No question, Salmon Potato Latkes—otherwise known as potato pancakes with salmon—are a worthy treatment for any fresh caught salmon.  If you don’t happen to have a can of salmon hanging around, an 8 oz fillet or steak lightly poached will work beautifully, too.Salmon Latke

Remember to begin by coarsely grating the potato and onion; allow it to drain in a colander for 10 to 15 minutes, and then wrap it all in toweling while assembling other ingredients. This removes unnecessary moisture and helps the egg to bind all into crisp salmon studded potato pancakes.

Salmon Latke with forkTraditionally, potato pancakes are served with applesauce or sour cream.
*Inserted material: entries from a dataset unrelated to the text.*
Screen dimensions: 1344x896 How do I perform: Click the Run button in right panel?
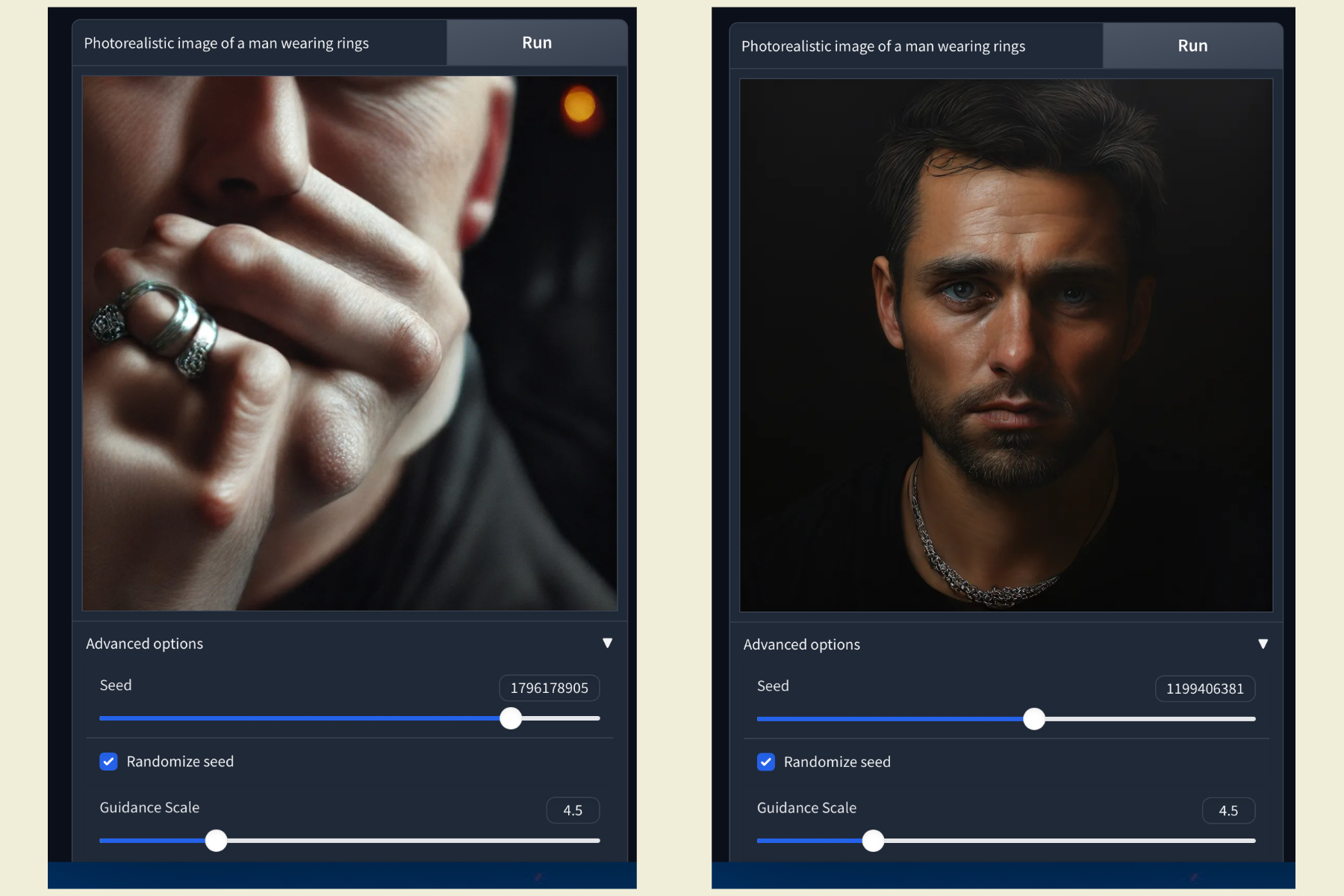[x=1192, y=46]

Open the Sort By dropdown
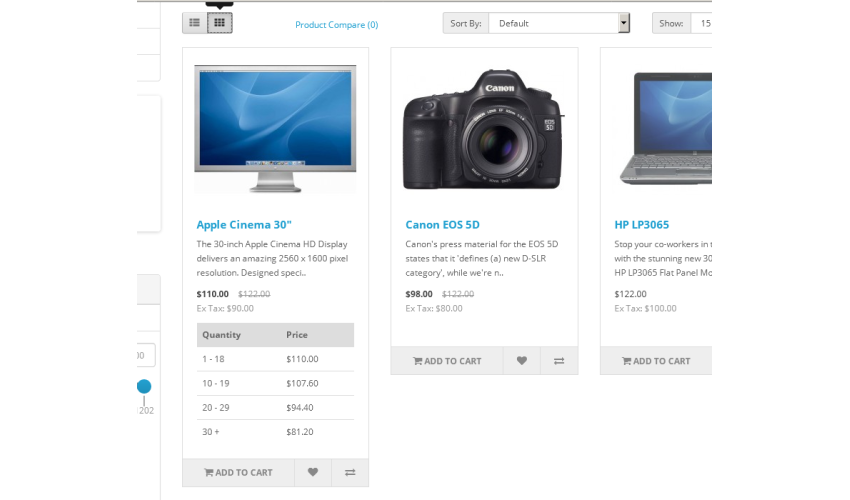(559, 23)
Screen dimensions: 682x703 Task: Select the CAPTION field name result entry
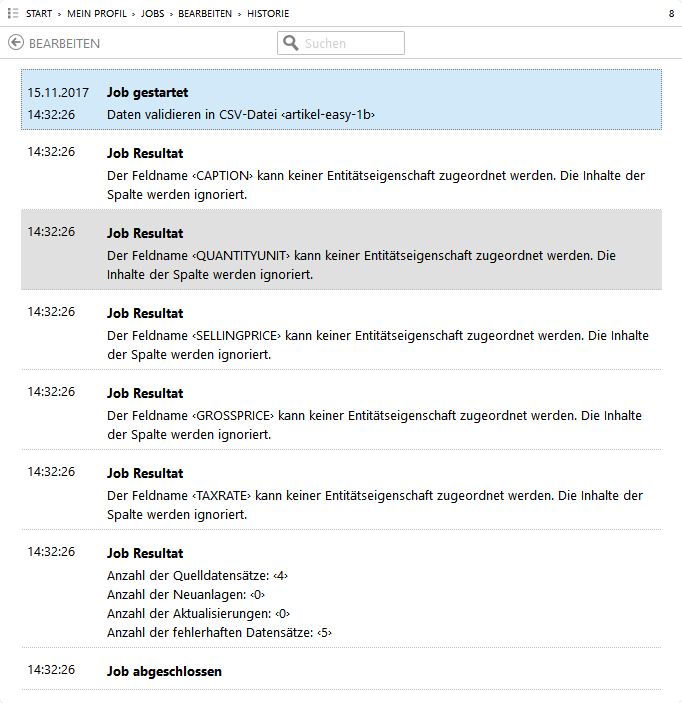(x=341, y=170)
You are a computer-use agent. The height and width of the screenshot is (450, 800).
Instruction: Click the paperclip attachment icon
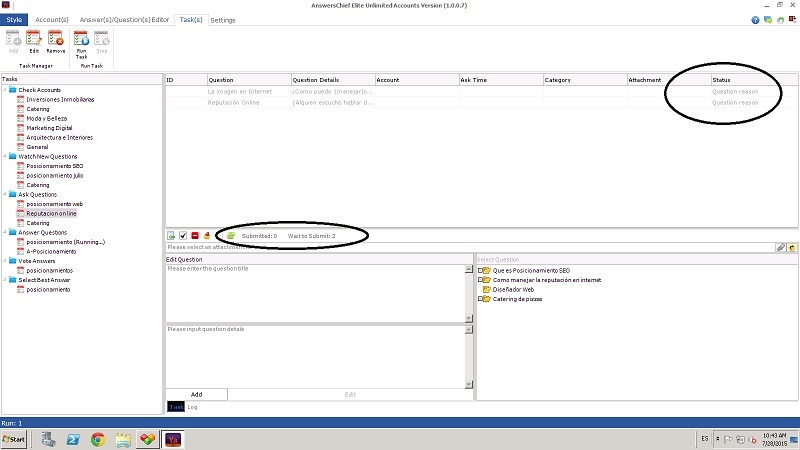(x=781, y=246)

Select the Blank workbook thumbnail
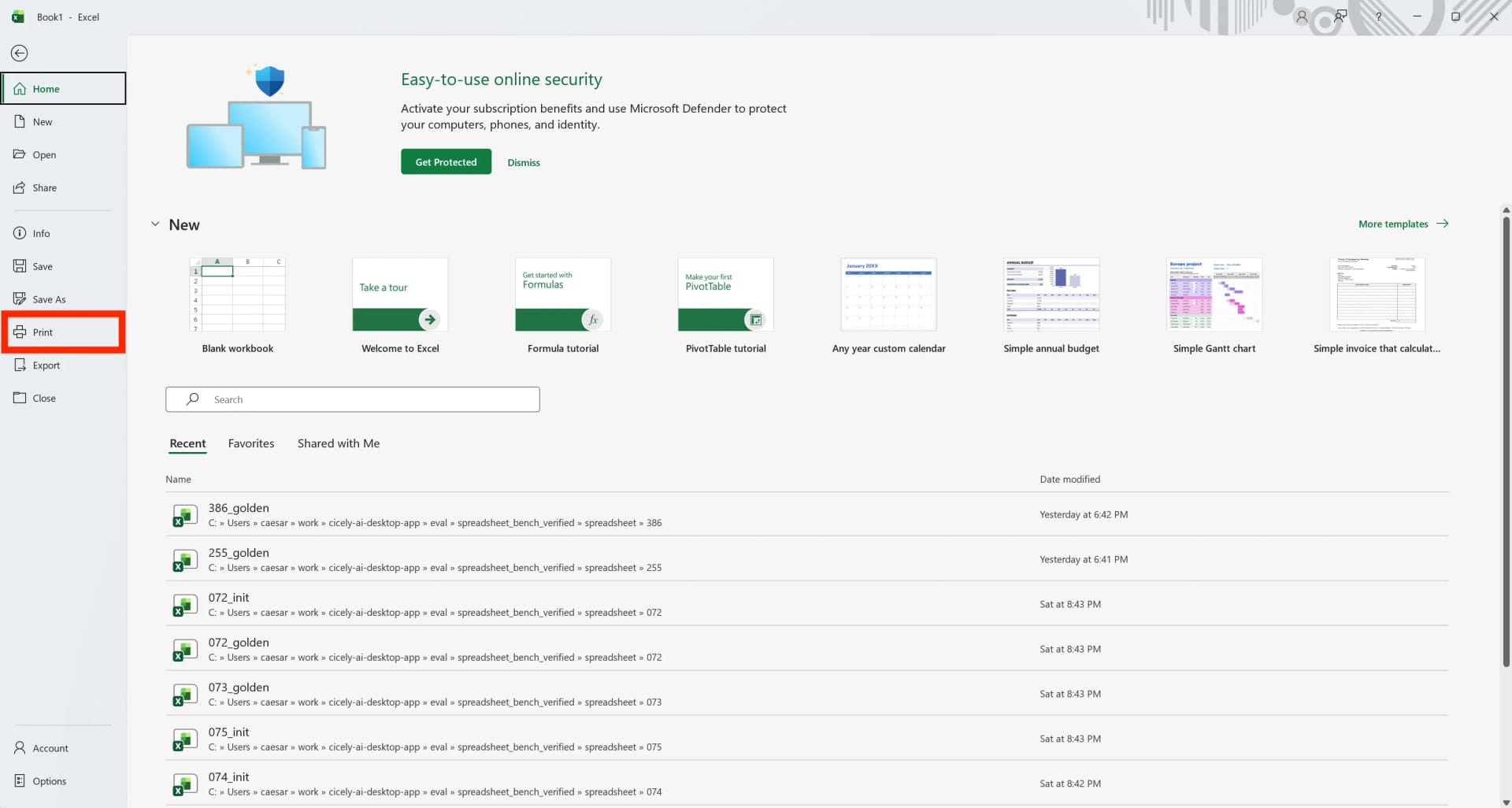coord(238,295)
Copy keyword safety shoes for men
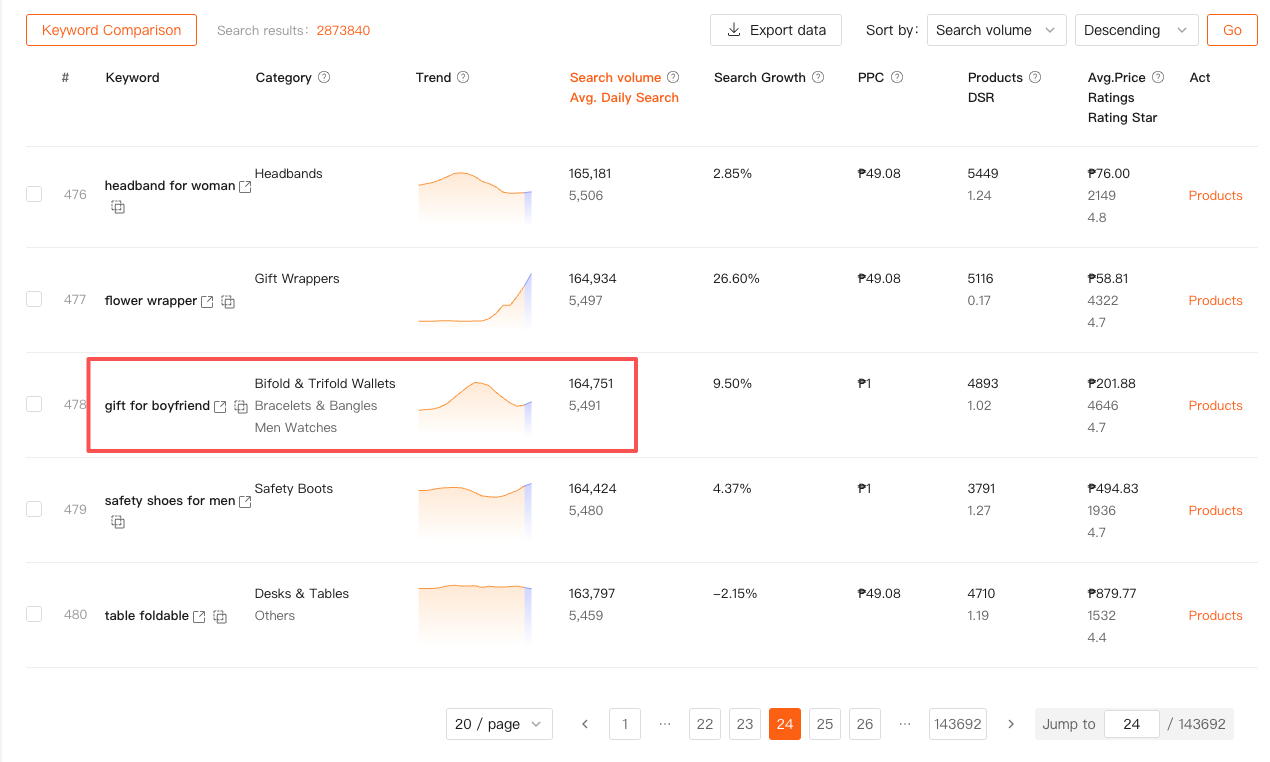This screenshot has width=1270, height=762. [x=118, y=522]
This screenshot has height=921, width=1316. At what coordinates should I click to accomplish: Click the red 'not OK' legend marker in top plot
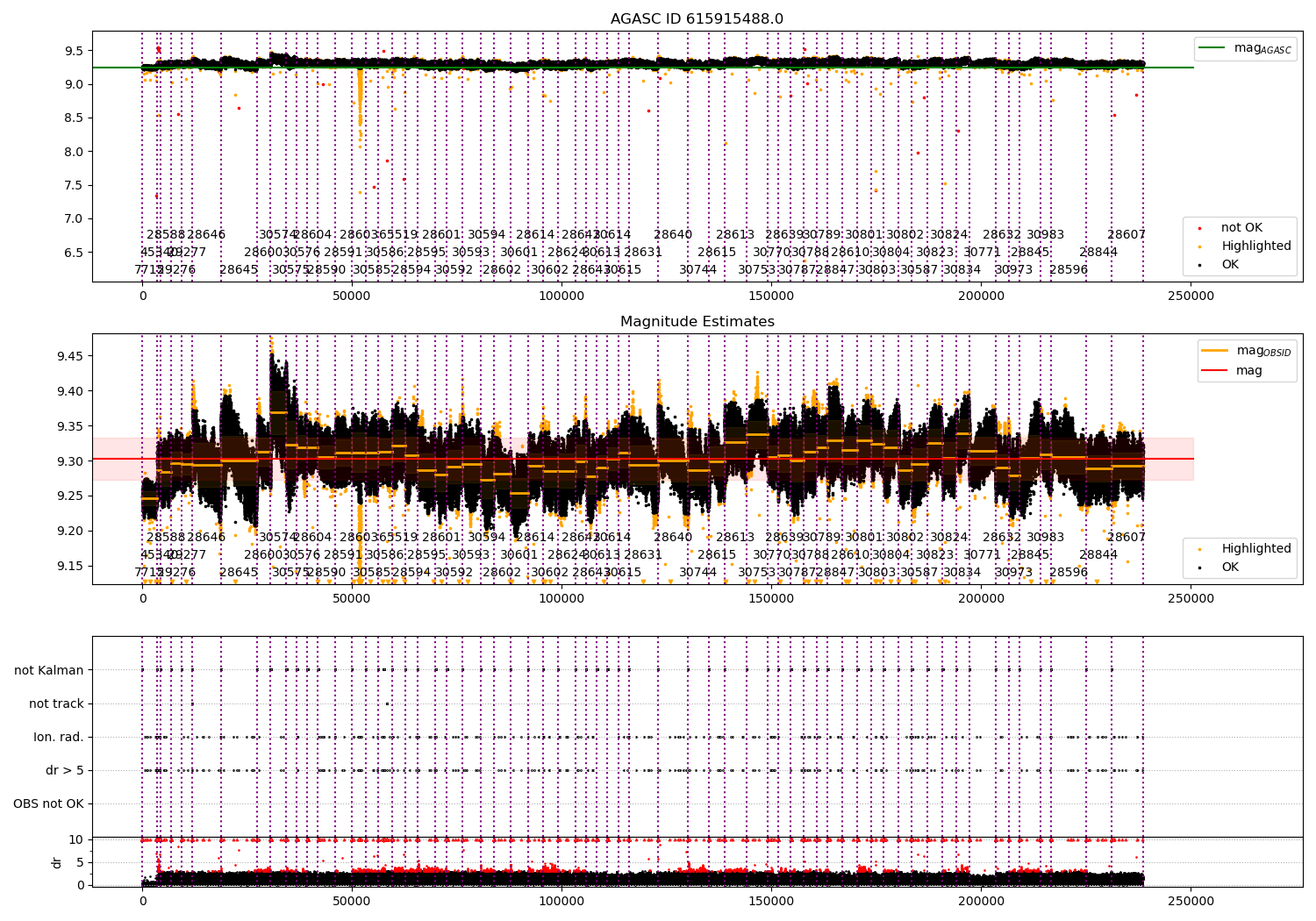[1199, 228]
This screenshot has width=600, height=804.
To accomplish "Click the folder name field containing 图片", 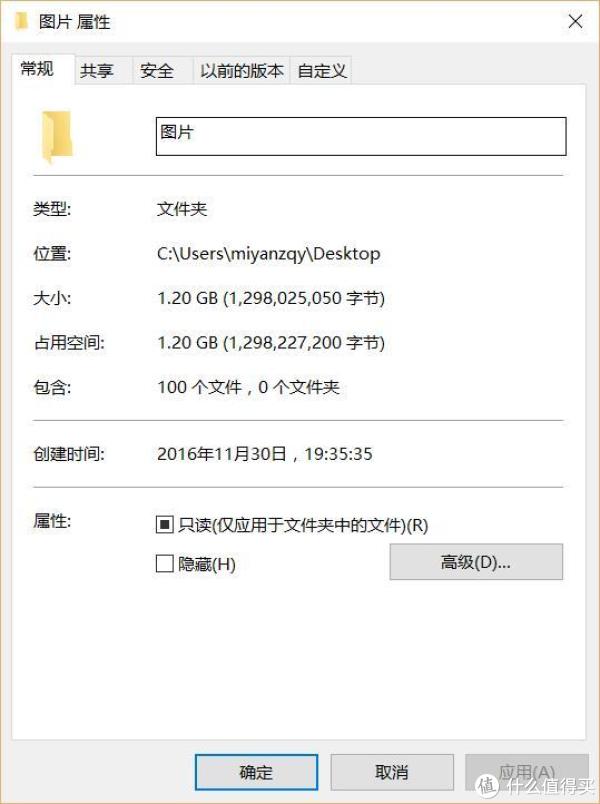I will pos(361,136).
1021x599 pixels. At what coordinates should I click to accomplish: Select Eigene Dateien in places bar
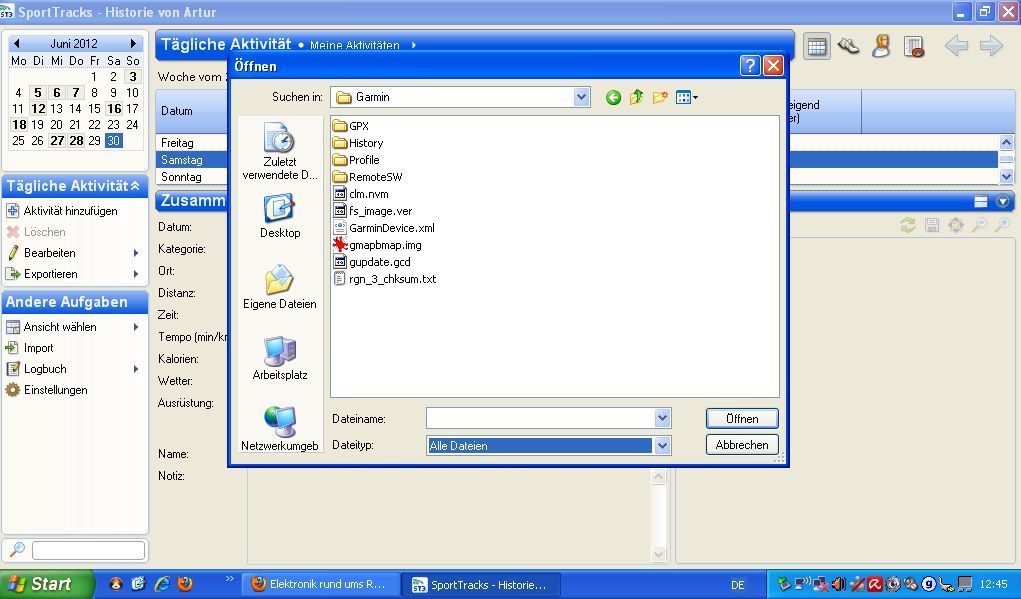[279, 287]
Here, I opt for a quick sauce of yogurt speckled with green onions and capers.

Beyond a light dinner entree, consider this a breakfast alternative, a brunch option topped with an egg and perhaps a little Hollandaise Sauce, or make dollar-sized cakes for an appetizer or hors d’oeuvre selection.

Salmon Potato Latkes

Inspired by Classic Potato Pancakes by Andrew Friedman at Epicurious.com

1/2 large onion — peeled
2 medium Idaho baking potatoes — peeled
8 ounces salmon, approximate — canned or fresh caught filet or steak, poached, skinned
1 large egg
salt and pepper — to taste
3 Tablespoons vegetable oil
3 Tablespoons butter
Yogurt-Caper Sauce (follows)

  1. Preheat oven to 200 degrees. Spray baking pan with non-stick spray.
  2. Coarsely grate the potato and onion and allow to drain in colander for 10 to 20 minutes. Squeeze out moisture and move to toweling; wrap snugly to absorb more moisture.
  3. In large bowl, beat the egg then slowly whisk in the flour. Season lightly with salt and pepper; add the potato-onion mixture. Break the salmon into chunks and lightly stir it in, do not over mix.
  4. Heat a large skillet over medium/high heat with 1 tablespoon oil. When hot drop 1/4 cup scoops into pan and press lightly into 3″ cakes. Cook about 4 minutes per side until golden brown and crisp. Drain on toweling and keep warm in oven. Wipe any debris from pan, add more oil, and repeat until all are cooked. Serve with Yogurt-Caper Sauce. Makes about 10 potato pancakes.

For Yogurt-Caper Sauce: combine 1 cup or more plain yogurt with 1 Tbsp drained small capers and Tbsp minced green onion.  Season lightly with salt and pepper.